(EXERCISE DATA begins)

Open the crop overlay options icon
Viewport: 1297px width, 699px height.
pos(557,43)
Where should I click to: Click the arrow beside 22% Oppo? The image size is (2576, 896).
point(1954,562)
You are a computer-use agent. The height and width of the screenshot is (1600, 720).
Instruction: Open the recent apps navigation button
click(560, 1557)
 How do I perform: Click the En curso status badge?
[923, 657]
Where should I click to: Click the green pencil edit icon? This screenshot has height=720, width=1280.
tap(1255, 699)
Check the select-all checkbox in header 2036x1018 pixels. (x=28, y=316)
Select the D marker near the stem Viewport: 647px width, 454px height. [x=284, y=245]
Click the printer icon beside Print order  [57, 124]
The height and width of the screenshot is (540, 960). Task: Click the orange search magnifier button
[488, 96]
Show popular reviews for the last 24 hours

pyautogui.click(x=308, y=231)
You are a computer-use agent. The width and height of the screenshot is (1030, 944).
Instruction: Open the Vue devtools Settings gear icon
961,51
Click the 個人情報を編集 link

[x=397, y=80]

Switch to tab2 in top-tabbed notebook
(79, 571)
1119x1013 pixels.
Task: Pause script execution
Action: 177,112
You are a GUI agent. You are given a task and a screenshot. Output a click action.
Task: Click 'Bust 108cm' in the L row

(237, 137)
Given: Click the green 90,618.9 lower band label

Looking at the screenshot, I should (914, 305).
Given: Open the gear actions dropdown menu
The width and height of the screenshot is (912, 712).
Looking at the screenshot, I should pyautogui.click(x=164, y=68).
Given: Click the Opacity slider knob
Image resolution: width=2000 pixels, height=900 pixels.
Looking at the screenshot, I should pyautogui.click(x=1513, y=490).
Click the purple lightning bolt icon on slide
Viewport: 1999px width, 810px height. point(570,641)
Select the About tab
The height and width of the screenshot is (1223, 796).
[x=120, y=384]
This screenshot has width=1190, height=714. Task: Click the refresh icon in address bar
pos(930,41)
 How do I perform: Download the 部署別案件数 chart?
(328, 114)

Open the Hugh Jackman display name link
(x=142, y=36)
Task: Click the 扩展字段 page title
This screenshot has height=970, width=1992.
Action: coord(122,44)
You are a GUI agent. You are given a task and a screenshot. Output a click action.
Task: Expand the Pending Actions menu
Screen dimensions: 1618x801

(EXERCISE DATA ends)

- HOW TO COMPLETE THIS TASK -
The lines of the data, from the first through the one containing "Check the select-all", are to be transcribed exactly.

- RESPONSE FOR THIS EXERCISE -
Open the crop overlay options icon
Viewport: 1297px width, 699px height.
pos(557,43)
Where should I click to: Click the arrow beside 22% Oppo? The image size is (2576, 896).
point(1954,562)
You are a computer-use agent. The height and width of the screenshot is (1600, 720).
Instruction: Open the recent apps navigation button
click(560, 1557)
 How do I perform: Click the En curso status badge?
[923, 657]
Where should I click to: Click the green pencil edit icon? This screenshot has height=720, width=1280.
tap(1255, 699)
Check the select-all checkbox in header 2036x1018 pixels. (x=28, y=316)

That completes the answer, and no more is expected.